● WHAT IS REQUIRED
Reproduce the data below verbatim from the line containing "期刊订阅 (966, 200)" through its final line, and produce nothing more.

[Saved entries]
:::::
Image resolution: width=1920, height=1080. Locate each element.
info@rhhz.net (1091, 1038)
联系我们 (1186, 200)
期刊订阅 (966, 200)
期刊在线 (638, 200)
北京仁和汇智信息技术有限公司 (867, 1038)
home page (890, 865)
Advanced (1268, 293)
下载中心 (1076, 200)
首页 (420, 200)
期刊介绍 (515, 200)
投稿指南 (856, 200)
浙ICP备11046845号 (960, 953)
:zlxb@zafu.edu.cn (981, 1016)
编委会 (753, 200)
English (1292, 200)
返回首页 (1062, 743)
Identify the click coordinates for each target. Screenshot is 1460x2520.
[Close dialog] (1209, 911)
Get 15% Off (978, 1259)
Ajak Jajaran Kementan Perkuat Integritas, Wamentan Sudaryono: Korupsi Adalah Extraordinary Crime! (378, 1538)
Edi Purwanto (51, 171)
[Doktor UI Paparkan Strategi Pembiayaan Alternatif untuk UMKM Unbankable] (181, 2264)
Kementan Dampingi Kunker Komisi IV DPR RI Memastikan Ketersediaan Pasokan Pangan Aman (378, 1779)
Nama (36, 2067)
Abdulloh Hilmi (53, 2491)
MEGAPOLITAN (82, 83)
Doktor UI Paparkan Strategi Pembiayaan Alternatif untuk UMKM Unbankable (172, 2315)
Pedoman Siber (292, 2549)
:::::
● SOLUTION TO THE EXERCISE
期刊订阅 (966, 200)
期刊在线 (638, 200)
北京仁和汇智信息技术有限公司 (867, 1038)
home page (890, 865)
Advanced (1268, 293)
下载中心 (1076, 200)
首页 (420, 200)
期刊介绍 (515, 200)
投稿指南 (856, 200)
浙ICP备11046845号 (960, 953)
:zlxb@zafu.edu.cn (981, 1016)
编委会 (753, 200)
English (1292, 200)
返回首页 (1062, 743)
Identify the click coordinates for each target. Screenshot is 1460x2520.
[Close dialog] (1209, 911)
Get 15% Off (978, 1259)
Ajak Jajaran Kementan Perkuat Integritas, Wamentan Sudaryono: Korupsi Adalah Extraordinary Crime! (378, 1538)
Edi Purwanto (51, 171)
[Doktor UI Paparkan Strategi Pembiayaan Alternatif untuk UMKM Unbankable] (181, 2264)
Kementan Dampingi Kunker Komisi IV DPR RI Memastikan Ketersediaan Pasokan Pangan Aman (378, 1779)
Nama (36, 2067)
Abdulloh Hilmi (53, 2491)
MEGAPOLITAN (82, 83)
Doktor UI Paparkan Strategi Pembiayaan Alternatif untuk UMKM Unbankable (172, 2315)
Pedoman Siber (292, 2549)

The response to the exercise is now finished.